比如说,我们通过支付宝和淘宝的数据,发现淘宝网有近两千万的大学生。而大学生的标签是本身数据中没有的,我们通过用户收货地址挖掘出来的,把大学职工和在职人员排除在外。

 

还有是不是有孩子,是大孩还是小孩,你买母婴,孩子的用品,甚至汽车的用品,对于我们预测你有没有孩子是非常有帮助的。

 

2、淘宝网的微市场

 

我们把用户分到一个不同的群体,在这个群体中再找到淘宝网达人买家,用达人买家所喜欢的商品来给用户做推送,提升用户个性化的体验。

可能你是一个大学生,可能你是一个都市的美少女,可能你是一个小城的贵妇,你是不同的群体就有不同的商品需求。

 

首先我们给用户分成了很多群,这个群就是用到刚才所谓的消费者超级数据集,再根据用户的购物行为做动态的分组,比如说一个贵妇也喜欢买便宜的东西,一个不是有钱的大学生也可能买奢侈品,不同的行业里面和不同类目里面,根据消费者的行为做购物的动态分析。

 

第三个是我们的专利,达人推荐,找到你所在的群体中比较活跃,善于发现淘宝商品的达人,用达人来给你做推荐。

 

如果你是一个潜在的,比较追求高品质商品的人,和你相似的达人,都是买一些有品质商品的人,他们所喜欢的商品可能你都没有见过,但是能拔高你的需求,而不是重复你的需求。

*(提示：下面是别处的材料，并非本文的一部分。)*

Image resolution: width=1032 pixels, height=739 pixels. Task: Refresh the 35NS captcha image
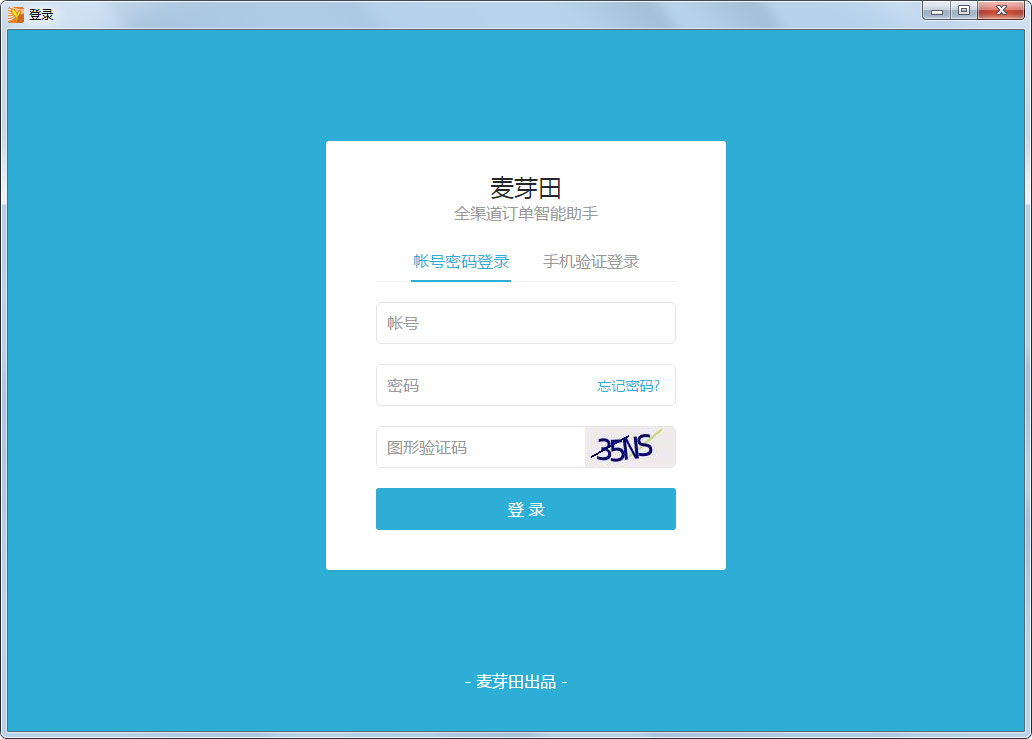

在女装微市场我们测试了六个群体,如果你在我们六个群体中,你不会知道,但是你默认看到的东西和别人看到的东西是不一样的。这六个群体是用到了分群和达人推荐,各项指标提升得都非常明显。

 

其中成交转换化,客单价和UV价值平均提升20%以上。其中“贵妇群”支付宝交易额UV价值提升60%以上,贵妇群以前在淘宝很难找到适合她的商品,淘宝更照顾便宜和性价比高的人群,我们找到达人买家,直接提升类目的KPI。

 

3、聚划算商品预测系统

 

聚划算中筛选商品是关键的一环,大家都想上,但我们只选少量的商品。

 

做这个项目之前我们了解了业务的实际需求,聚划算的运营人员,每人平均每天要审200个商品,没有数据的支持拍脑袋是非常辛苦的,而且没有一定的标准。

 

我们是提升选品效率,增加爆款量,根据聚划算、淘宝的属性,卖家的属性,品牌属性,自动让工作人员筛选高销售的商品和卖家。

 

我们把完全用机器审核和完全用人审核做了一个对比,具体的数字不方便透露,最后的指标看平均一个坑位的销售额,人审核和机器审核,提高了人工平均单产是64%,在人必须审核的时候减轻人的运营成本和操作压力。

我们做这一套销售预测系统不仅有算法的创新,解决聚划算的实际问题,对于未来淘宝网精细化的运营,包销,机器自动审核频道,招商,如何从海量的卖家中去找到最合适这个平台的卖家,还有合理的定价和库存管理,就是一个基础的工具。